ほとんどの患者は化学療法に反応するが、反応の期間は通常短く、がんは短期間で増殖する。
化学療法後の標準的なアプローチは、介入する前に腫瘍が増殖するまで待つことである。
本研究では、化学療法成功後に維持免疫療法を行うことによって、早期に行動することで、全生存期間が改善されるかどうかを検討した。
本研究では、4サイクルの化学療法後もがんが進行しなかった、進展期のSCLC患者834名が登録された。
患者は、ニボルマブとイピリムマブの併用免疫療法、ニボルマブ単独、またはプラセボとの1:1:1の比率で無作為に割りつけられた。
患者は2年間、またはがんの進行、死亡、または許容できない毒性があるまで治療を受けた。

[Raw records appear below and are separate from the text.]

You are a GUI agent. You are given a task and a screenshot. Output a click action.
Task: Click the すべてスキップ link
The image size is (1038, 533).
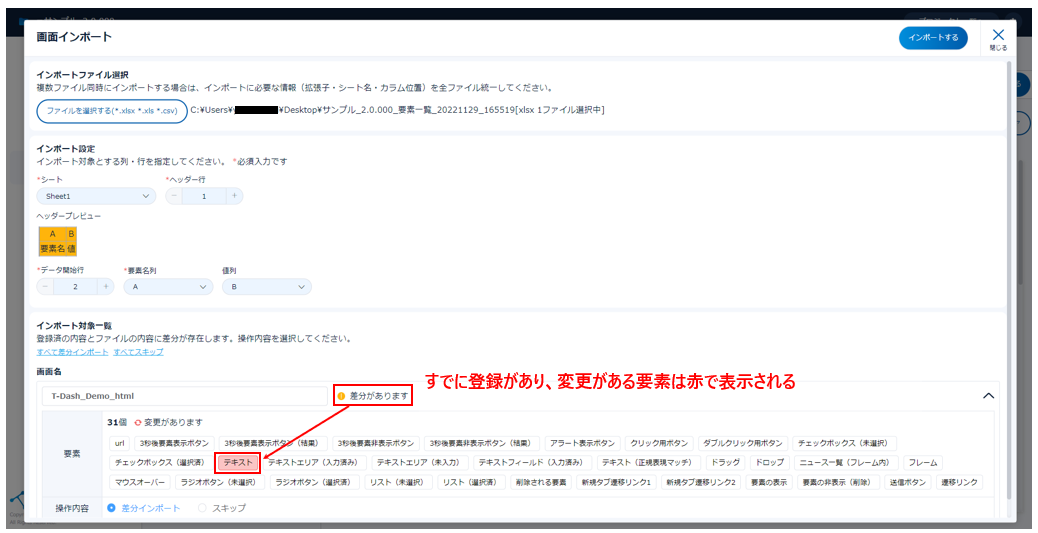(138, 352)
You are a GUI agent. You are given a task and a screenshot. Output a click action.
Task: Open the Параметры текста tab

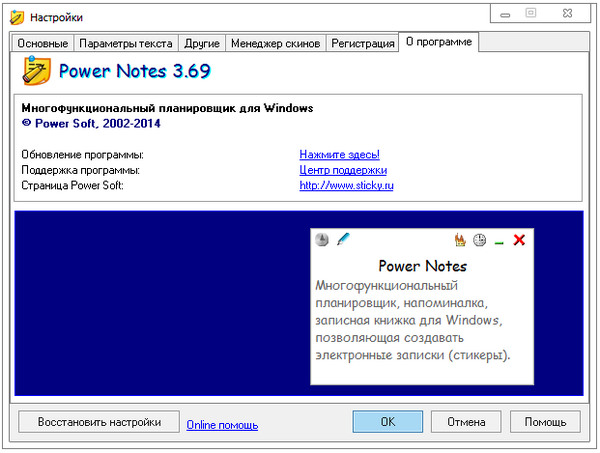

プラセボと比較して、全生存期間は併用免疫療法(主要評価項目)またはニボルマブ単独では有意に延長されなかった。
米国アトランタ、Emory UniversityのWinship Cancer InstituteのClinical and Translational Review Committeeの共同議長であり、本研究の著者でもあるTaofeek Owonikoko教授は、この発見は「大きな失望」であると述べた。
しかし彼は、次のように付け加えた。「併用免疫療法またはニボルマブ単独のいずれかを受けた患者では、プラセボと比較してがんの進行に時間がかかるという兆候があった。これは本研究の主要評価項目ではないため、最終的な結論を下すことはできなかったが、特に免疫療法に反応する患者ではこの戦略が有望である可能性を示している。化学療法完了後、より早く維持療法を開始した患者がより大きな恩恵を受けるように見えたので、挑戦はそれらの患者をどのように選択し同定するかであろう」
有害事象発生率は、ニボルマブ+イピリムマブで86%、ニボルマブで61%、プラセボで50%だった。
毒性による中止率は、併用免疫療法で31%、ニボルマブで9%、プラセボで1%未満だった。
治療関連死は、ニボルマブとイピリムマブを併用している7名(2.5%)、ニボルマブを服用している1名、およびプラセボの1名で発生した。
今年のELCC総会の共同議長のPilar Garrido博士は、結果についてコメントし、次のように述べている。「これは、任意抽出のSCLC患者における維持免疫療法に関する話の終わりにみえる。以前の小規模な研究も否定的だった。 無増悪生存期間の結果は陽性のようにみえるが、研究デザインは主要評価項目が陰性であったために、それらを考慮することができないことを意味する。 それに加えて、毒性のために死亡や治療中止が懸念されている。」
スペインのマドリードにあるRamón y Cajal University Hospital腫瘍内科の胸部腫瘍部門の責任者であるGarrido氏は、小細胞肺がんにおけるトランスレーショナル・リサーチに関連する具体的な課題があると述べた。
「SCLCは「難治性」疾患であり、この分野における研究は、疾患進行のペースが速いことや細胞組織の利用可能性が限られていることなど、いくつかの理由で特に困難でである」とGarrido氏は述べている。
いくつかの肯定的なデータはあるが、免疫チェックポイント阻害剤の最終的な役割は進行中の試験結果によって方向づけされる。
予測バイオマーカーは、免疫チェックポイント阻害剤で治療可能な小細胞肺がんのSCLC患者を特定するために非常に重要であり、免疫反応の複雑さをよりよく理解するために前向き研究において評価されるべきである。
維持治療に反応するサブセットの存在するかどうかに関して、Garrido氏は次のように結論を述べた:「この研究は否定的であり、利用可能な情報をもってしても、言うのは難しい。われわれは、SCLC患者に新たな選択肢を切に必要としており、質の高い研究へのこだわりが重要である。